Given records: Begin

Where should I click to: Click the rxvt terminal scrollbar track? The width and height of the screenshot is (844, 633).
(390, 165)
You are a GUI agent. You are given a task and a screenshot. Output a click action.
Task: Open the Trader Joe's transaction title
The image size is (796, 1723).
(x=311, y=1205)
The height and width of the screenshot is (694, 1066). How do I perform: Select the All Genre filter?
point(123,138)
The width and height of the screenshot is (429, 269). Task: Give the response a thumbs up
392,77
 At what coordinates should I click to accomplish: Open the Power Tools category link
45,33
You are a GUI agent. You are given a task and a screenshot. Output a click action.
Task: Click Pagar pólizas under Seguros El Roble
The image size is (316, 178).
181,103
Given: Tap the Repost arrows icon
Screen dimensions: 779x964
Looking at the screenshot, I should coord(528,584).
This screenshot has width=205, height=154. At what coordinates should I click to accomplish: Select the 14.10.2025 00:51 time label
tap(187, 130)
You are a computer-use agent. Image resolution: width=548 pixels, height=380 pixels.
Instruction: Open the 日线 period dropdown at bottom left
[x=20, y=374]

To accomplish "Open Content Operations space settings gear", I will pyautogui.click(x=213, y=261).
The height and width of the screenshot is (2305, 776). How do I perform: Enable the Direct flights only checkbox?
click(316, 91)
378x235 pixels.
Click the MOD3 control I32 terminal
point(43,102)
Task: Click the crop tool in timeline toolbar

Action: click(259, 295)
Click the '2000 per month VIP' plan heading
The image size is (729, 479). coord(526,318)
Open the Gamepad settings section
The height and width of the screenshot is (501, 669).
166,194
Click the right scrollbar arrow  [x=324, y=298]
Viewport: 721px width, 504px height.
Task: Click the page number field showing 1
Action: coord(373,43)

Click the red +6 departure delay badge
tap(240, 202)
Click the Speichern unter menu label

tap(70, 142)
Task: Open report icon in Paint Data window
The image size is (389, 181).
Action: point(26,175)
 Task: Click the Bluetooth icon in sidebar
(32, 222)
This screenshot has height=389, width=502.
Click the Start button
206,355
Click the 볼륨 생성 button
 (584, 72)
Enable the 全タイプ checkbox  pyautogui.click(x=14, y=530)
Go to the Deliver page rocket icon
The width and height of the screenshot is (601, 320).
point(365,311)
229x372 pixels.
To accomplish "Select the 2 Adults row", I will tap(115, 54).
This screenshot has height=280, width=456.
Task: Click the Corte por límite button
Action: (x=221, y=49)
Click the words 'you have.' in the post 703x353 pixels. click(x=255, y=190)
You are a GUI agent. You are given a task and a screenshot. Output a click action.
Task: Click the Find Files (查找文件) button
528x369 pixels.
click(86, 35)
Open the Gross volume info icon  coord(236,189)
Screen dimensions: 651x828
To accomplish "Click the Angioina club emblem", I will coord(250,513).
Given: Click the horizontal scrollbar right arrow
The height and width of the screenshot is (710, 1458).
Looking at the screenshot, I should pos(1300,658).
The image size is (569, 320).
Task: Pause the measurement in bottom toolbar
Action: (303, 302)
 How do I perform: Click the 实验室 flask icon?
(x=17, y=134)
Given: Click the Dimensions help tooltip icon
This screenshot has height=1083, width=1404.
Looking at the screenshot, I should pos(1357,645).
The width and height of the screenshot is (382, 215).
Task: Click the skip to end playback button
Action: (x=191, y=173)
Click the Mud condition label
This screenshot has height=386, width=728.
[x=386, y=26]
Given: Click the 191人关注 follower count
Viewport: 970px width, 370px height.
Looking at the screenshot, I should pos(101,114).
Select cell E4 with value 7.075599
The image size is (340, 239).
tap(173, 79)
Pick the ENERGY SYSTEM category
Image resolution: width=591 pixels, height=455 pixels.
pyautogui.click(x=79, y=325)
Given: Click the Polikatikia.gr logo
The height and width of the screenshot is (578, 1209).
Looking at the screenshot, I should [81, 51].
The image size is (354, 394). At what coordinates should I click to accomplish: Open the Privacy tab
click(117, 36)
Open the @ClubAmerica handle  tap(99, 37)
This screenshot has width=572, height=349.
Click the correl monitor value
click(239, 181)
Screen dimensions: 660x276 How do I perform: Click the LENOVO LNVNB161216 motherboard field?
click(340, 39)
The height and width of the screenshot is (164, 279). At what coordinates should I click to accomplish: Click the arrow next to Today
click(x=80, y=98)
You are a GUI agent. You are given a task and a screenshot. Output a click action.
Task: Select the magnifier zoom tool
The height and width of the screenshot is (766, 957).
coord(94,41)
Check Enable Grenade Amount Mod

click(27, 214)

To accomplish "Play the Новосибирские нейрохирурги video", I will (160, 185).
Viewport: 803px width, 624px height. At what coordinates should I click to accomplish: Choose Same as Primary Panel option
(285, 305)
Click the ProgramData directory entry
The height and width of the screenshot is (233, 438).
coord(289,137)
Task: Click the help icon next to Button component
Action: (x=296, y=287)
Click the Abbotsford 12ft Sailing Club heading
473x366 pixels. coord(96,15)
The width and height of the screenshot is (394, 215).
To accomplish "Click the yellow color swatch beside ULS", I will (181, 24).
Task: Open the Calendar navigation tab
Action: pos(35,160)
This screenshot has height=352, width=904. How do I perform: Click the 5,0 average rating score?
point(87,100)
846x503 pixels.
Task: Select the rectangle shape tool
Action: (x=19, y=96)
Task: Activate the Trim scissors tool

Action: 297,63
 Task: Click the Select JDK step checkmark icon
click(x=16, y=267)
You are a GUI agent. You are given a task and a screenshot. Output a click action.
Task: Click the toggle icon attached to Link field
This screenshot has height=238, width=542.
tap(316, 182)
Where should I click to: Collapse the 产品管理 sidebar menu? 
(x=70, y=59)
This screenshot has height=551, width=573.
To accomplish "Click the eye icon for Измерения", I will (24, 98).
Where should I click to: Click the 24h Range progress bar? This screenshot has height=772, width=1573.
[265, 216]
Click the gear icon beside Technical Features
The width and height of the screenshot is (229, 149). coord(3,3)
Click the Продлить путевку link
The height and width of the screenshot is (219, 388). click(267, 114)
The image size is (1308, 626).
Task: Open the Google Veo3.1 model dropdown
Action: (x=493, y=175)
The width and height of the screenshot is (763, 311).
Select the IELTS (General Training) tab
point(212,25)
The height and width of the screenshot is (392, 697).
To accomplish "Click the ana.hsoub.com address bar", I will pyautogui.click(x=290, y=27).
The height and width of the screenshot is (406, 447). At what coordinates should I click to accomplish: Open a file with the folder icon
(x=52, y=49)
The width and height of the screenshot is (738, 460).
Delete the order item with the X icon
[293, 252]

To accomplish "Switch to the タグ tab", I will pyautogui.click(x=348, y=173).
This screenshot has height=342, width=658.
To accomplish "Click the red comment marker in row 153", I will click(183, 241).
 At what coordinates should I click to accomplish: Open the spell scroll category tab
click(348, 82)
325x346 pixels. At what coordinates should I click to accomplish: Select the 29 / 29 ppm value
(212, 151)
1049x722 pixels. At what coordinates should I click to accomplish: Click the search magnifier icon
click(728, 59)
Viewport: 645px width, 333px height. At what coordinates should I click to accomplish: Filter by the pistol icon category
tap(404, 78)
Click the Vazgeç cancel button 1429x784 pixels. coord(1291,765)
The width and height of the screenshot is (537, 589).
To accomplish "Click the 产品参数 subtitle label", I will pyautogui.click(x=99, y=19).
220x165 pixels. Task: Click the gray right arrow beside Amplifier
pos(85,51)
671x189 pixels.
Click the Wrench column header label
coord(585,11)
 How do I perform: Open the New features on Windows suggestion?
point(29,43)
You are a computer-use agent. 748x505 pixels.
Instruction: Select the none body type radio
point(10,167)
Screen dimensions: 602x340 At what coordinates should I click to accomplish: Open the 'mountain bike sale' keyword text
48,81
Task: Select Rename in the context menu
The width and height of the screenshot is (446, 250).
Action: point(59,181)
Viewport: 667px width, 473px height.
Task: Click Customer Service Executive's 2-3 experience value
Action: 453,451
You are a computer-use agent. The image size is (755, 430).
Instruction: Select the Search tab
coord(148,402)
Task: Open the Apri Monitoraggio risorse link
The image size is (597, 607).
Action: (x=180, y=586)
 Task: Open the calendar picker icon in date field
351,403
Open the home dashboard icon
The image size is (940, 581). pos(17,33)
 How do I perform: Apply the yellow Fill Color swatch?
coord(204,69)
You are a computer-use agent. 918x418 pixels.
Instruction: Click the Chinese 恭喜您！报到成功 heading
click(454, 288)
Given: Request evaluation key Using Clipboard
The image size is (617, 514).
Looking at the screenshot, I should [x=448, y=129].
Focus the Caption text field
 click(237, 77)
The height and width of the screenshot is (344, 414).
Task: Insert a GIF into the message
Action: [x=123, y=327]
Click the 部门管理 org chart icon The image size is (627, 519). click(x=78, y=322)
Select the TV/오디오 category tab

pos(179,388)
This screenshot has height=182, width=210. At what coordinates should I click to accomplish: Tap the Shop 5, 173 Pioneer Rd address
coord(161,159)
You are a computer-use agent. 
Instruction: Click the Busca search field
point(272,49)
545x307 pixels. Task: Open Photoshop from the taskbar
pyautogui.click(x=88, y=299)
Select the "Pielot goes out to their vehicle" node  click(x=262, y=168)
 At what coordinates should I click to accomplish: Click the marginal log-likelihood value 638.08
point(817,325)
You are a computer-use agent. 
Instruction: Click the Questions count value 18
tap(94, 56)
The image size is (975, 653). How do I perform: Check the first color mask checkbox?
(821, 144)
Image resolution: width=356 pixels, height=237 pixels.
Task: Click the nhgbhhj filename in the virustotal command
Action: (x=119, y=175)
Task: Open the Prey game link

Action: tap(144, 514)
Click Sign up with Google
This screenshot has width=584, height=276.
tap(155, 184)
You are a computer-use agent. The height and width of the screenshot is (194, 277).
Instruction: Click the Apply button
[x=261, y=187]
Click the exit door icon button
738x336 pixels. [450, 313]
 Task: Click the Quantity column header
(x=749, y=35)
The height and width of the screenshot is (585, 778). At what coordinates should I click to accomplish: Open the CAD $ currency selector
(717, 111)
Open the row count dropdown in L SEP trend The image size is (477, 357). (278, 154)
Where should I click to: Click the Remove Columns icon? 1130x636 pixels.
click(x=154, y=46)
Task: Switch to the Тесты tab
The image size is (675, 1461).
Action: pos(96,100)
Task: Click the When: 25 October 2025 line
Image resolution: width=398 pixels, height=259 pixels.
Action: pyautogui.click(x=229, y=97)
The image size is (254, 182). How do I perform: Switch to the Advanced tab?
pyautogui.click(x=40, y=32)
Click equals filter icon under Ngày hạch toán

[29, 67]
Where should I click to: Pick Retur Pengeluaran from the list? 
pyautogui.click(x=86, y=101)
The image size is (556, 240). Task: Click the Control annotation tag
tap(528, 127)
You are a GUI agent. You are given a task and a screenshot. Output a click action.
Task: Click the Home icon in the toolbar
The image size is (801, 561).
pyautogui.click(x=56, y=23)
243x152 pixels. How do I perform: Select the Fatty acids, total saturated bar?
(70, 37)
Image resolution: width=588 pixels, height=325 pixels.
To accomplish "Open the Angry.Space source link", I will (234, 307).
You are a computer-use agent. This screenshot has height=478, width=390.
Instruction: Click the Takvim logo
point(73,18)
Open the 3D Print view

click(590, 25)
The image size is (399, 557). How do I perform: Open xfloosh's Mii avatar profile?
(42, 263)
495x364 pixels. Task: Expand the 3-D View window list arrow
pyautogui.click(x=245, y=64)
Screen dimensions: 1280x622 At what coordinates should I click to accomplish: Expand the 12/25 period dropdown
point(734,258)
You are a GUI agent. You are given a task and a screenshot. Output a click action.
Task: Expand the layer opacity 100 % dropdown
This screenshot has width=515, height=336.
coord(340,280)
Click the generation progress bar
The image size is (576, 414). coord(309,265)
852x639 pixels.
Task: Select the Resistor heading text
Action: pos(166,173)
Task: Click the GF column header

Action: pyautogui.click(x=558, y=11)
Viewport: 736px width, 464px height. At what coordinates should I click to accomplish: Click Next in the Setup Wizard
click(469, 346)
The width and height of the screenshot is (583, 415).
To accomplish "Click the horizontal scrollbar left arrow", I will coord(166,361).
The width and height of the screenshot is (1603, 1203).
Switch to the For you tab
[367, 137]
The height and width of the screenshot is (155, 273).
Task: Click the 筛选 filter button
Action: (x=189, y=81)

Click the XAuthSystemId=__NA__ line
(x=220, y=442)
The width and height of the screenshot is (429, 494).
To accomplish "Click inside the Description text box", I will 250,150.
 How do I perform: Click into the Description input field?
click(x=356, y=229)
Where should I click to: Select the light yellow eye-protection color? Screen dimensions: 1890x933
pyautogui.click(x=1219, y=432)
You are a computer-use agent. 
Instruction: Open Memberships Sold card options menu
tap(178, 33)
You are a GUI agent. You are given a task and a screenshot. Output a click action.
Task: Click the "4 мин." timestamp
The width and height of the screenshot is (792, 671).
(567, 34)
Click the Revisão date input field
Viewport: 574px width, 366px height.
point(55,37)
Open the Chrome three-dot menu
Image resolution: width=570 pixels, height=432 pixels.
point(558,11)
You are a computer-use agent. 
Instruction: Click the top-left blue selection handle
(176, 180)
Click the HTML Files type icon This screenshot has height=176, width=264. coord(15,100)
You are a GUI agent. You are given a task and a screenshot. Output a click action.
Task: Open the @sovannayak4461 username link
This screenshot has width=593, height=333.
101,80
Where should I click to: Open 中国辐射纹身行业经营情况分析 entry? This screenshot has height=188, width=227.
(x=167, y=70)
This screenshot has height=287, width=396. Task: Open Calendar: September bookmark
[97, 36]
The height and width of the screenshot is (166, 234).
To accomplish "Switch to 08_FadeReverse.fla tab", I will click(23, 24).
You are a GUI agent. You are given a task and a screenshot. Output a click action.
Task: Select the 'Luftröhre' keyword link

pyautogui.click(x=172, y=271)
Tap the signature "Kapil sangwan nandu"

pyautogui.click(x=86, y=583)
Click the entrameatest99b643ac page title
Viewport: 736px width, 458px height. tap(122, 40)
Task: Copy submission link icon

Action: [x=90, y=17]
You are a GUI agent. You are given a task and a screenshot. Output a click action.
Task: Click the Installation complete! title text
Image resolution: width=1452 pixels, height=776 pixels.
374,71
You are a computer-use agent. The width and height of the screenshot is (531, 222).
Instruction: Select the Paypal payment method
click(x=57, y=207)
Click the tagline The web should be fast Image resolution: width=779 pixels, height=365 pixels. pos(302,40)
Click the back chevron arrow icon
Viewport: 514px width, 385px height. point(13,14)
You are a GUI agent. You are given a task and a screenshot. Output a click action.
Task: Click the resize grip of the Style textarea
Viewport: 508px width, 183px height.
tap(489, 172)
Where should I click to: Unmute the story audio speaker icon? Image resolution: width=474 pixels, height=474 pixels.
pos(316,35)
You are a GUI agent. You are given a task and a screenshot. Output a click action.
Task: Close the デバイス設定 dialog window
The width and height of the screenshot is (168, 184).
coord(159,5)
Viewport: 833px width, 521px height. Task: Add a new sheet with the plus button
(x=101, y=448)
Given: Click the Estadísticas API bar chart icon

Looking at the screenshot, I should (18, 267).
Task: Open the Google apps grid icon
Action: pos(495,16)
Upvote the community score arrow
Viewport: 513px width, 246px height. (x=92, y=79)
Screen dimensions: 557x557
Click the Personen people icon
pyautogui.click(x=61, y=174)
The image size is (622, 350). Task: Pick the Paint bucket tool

Given records: End

§ **Assignment**: In the entries above, find every line holding the word "Files" and copy it out.

§ **Task solution**:
Task: Click the Find Files (查找文件) button
Click the HTML Files type icon This screenshot has height=176, width=264. coord(15,100)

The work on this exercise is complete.